## Work to complete
The answer must consist only of the lines from the line with "Task: Enable 独立运行每个线程组 checkbox" to the line with "Task: Click the circular angle indicator dial", both included, exactly as they stand below.

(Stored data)
● ● ● ● ●
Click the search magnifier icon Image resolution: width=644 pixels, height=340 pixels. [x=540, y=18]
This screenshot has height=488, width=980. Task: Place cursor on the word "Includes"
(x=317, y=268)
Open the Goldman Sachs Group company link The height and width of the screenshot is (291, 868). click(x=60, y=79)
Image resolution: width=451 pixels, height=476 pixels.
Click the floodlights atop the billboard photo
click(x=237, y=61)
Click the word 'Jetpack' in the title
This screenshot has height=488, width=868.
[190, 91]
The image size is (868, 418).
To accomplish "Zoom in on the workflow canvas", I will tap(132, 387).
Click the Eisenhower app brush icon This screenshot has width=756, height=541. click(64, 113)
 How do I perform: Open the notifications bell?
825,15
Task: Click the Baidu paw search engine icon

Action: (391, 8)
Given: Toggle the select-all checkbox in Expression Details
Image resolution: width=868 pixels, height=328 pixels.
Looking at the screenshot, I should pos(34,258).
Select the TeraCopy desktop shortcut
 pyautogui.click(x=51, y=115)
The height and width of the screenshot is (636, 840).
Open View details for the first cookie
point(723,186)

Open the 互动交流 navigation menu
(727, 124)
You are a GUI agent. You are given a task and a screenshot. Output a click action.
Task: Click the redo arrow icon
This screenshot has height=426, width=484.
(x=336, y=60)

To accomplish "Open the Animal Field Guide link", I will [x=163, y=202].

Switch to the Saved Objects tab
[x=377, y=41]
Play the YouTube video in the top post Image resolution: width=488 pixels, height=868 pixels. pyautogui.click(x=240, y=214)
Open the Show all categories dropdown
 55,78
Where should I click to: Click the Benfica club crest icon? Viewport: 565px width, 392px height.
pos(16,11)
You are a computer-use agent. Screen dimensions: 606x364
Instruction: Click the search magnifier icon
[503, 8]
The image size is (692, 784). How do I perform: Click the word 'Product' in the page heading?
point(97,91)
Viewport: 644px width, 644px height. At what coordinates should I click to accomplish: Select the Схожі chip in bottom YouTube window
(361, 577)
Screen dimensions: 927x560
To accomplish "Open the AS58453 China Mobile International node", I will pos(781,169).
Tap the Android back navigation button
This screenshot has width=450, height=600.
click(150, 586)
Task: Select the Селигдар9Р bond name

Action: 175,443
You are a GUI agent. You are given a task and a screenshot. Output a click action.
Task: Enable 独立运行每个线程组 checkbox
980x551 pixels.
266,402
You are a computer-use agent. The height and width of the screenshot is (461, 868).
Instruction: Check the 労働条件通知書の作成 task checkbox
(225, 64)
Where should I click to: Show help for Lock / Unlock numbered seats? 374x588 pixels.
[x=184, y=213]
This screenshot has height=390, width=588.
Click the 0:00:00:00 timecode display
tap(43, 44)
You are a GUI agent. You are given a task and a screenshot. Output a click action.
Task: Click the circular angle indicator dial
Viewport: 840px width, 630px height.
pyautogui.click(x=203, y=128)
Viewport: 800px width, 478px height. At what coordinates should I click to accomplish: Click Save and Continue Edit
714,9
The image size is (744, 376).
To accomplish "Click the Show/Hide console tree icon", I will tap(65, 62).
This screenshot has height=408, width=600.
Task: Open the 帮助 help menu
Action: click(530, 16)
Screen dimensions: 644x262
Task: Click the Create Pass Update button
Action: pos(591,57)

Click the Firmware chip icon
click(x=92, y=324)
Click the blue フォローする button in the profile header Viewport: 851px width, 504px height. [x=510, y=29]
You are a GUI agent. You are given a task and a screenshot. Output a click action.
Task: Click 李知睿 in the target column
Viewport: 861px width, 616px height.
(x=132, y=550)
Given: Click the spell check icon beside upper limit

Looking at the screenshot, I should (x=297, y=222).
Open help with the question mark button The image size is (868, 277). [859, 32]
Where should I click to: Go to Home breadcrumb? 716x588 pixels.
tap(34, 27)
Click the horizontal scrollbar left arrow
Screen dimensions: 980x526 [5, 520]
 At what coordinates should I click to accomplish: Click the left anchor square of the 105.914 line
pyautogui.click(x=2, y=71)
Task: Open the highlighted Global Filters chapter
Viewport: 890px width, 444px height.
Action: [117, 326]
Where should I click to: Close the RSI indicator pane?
● ● ● ● ●
## Response to the task
Task: Enable 独立运行每个线程组 checkbox
980x551 pixels.
266,402
You are a computer-use agent. The height and width of the screenshot is (461, 868).
Instruction: Check the 労働条件通知書の作成 task checkbox
(225, 64)
Where should I click to: Show help for Lock / Unlock numbered seats? 374x588 pixels.
[x=184, y=213]
This screenshot has height=390, width=588.
Click the 0:00:00:00 timecode display
tap(43, 44)
You are a GUI agent. You are given a task and a screenshot. Output a click action.
Task: Click the circular angle indicator dial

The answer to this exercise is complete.